Why teachers?

Victor Civita Foundation believes that Teachers are fundamental in improving the quality of Brazilian Basic Education. They have the opportunity and the challenge to positively influence the lives of their students, despite all the difficulties.

In the 20th editon of Educador Nota 10 Award Ceremony, in 2017, the following text was read:


“Why does one become a teacher?

The question is not easy to answer. But the world is not just about easy questions. Each of us disguises, for fear of appearing pretentious, but deep down we really like the hard questions. Or we’d still be in the caves.

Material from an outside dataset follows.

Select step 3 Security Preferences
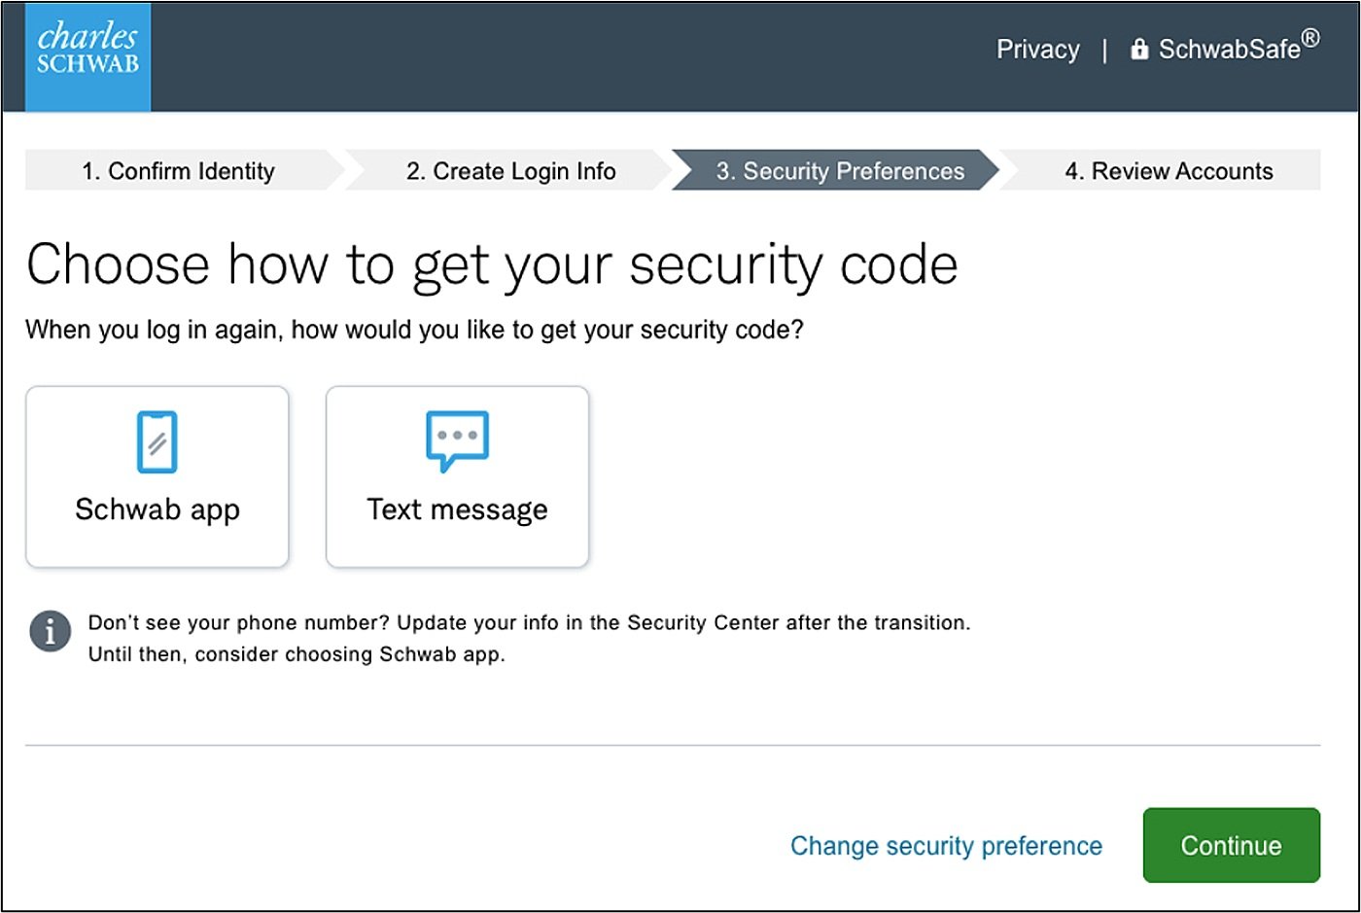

Why does one become a teacher?

On October 15, we celebrate Teacher’s Day. On the Facebook timeline, the ever present and omnipresent social network, a history teacher in Rio Grande do Sul (Brazil), named Felipe Pimentel, published that day a simple but profound post about the teacher profession. In other words, a letter. It says:

I have two professions. In a sense, they are opposite, because as a psychologist I sit listening, and as a teacher I stand talking. In another, they are complementary: both deal with memory – psychology with the individual, and history with the collective. My mother, Bia, was a Portuguese teacher and a school principal. I remember being very small going to her school and watching her passing a saying or dealing with the difficult everyday situations involving directing a school. My godmother Cecília has dedicated her entire life to education. My best friend Marcelo started teaching when he was still a kid. I chose early to be a teacher, and a history teacher, with much admiration for my College professors. One of my best friends, Simone, was my College teacher, whom I only teased, and who ended up teaching me that teachers welcome challenging students, rather than reject him.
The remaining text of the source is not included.